- Born: Timothy Joseph Neverett March 19, 1966 (age 60) Nashua, New Hampshire, U.S.
- Education: Emerson College
- Sports commentary career
- Team(s): Pittsburgh Pirates (2009–2015) Boston Red Sox (2016–2018) Los Angeles Dodgers (2019–present)
- Genre: Play-by-play
- Sport: Major League Baseball

= Tim Neverett =

American sportscaster (born 1966)

Timothy Joseph Neverett (born March 19, 1966) is an American sportscaster who currently works as a television and radio play-by-play announcer for the Los Angeles Dodgers of Major League Baseball (MLB). He has previously worked as a play-by-play announcer for the Pittsburgh Pirates and Boston Red Sox. In addition to baseball, he has announced basketball and American football games, along with both the summer and winter Olympic Games.

==Career==
At age 19, Neverett had a fill-in role as a play-by-play announcer for the Nashua Pirates, a Minor League Baseball team in New Hampshire. In 1992, Neverett moved to Las Vegas. He served as the play-by-play man for the San Diego Padres' and Los Angeles Dodgers' Triple-A affiliates. He also called International Hockey League games for the Las Vegas Thunder for five seasons. He called college baseball and football games for the UNLV Rebels.

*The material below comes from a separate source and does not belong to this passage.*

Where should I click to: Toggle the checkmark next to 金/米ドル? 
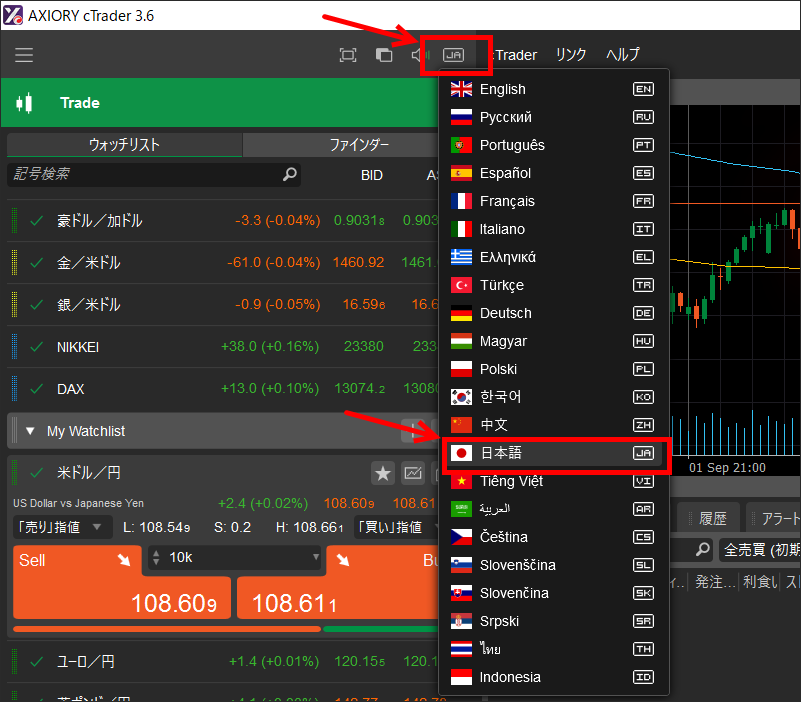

Eventually, Neverett moved to Denver, where he worked for Fox Sports Rocky Mountain among other assignments. Neverett served in multiple capacities for FSN, providing play-by-play coverage and doing studio shows while also calling college football, basketball, lacrosse, hockey, track and field, arena football and filling in on Colorado Rockies telecasts. During this time, he was also hired to be one of the play-by-play announcers for college football and men's basketball for the MountainWest Sports Network and Versus. He also worked as a radio sports talk host at KLZ AM 560, hosted a weekend sports show for Sporting News Radio, and was the host of "This Week in the Mountain West" for the Mountain West Radio Network.

Neverett also announced events for four different Olympic Games on international television for Television New Zealand and One Sport, serving over 100 countries worldwide. He called baseball, softball, basketball and soccer during the 2004 Summer Olympics and the 2008 Summer Olympics as well as hockey and skiing events during the 2002 Winter Olympics and the 2006 Winter Olympics. Neverett has also covered the National Football League (NFL) and college football on the Sports USA Radio Network, and has called college basketball games for American Sports Network.

===Pittsburgh Pirates===
Neverett was hired as a play-by-play announcer for the Pittsburgh Pirates in 2009 and served in that role until the end of the 2015 season.

===Boston Red Sox===
For the 2016 through 2018 seasons, Neverett worked with Joe Castiglione to broadcast Boston Red Sox games on the Red Sox Radio Network; during this time, Neverett was an employee of WEEI-FM. On December 11, 2018, Neverett advised that he would be leaving the Red Sox radio broadcast team.

===Los Angeles Dodgers===
On December 17, 2018, the Los Angeles Dodgers announced that Neverett would join the team as television and radio play-by-play broadcaster for select games starting in 2019. He handles television play-by-play duties during lead announcer Joe Davis’ national assignments as well as back-up radio play-by-play duties.

He also handles most spring training broadcasts with former Dodger outfielder Rick Monday, simulcasting on Sportsnet LA and the Dodger Audio Network.

==Personal life==
Neverett grew up in Nashua, New Hampshire and graduated from Emerson College in Boston, where he lettered in baseball for four seasons. He has three sons: Matt, Kyle and Drew.